## WHAT THE EXERCISE ASKS
Copy the data from its start through the line containing "point(632,49)", keeping every request and adding 106 to each coordinate in the answers.

[Click-target data]
--- --- ---

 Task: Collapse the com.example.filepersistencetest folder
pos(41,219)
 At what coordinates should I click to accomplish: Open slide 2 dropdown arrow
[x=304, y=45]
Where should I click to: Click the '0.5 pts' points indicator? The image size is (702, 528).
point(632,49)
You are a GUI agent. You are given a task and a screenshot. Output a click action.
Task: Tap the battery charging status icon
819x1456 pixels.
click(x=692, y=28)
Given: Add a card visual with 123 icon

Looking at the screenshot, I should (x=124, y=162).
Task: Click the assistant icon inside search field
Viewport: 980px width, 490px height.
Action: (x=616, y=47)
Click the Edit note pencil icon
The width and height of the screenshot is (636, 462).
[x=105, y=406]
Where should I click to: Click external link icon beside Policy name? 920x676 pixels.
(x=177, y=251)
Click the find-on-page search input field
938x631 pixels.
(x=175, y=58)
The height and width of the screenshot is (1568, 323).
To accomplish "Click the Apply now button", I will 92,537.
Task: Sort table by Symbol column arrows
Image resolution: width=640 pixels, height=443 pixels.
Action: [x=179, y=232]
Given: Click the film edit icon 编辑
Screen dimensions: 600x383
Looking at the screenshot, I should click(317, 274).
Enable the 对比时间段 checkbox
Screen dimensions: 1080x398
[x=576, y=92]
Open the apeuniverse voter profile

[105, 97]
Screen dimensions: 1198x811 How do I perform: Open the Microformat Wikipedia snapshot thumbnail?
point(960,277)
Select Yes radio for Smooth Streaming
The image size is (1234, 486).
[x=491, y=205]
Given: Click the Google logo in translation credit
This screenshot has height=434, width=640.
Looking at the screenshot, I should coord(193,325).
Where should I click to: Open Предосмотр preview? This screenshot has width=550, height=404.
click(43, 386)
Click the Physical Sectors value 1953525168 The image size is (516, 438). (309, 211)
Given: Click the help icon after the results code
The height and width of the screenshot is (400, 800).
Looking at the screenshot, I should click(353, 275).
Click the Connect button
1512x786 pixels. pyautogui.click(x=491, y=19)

--- --- ---

## EXERCISE OUTPUT
 Task: Collapse the com.example.filepersistencetest folder
pos(147,325)
 At what coordinates should I click to accomplish: Open slide 2 dropdown arrow
[x=410, y=151]
Where should I click to: Click the '0.5 pts' points indicator? The image size is (702, 528).
point(738,155)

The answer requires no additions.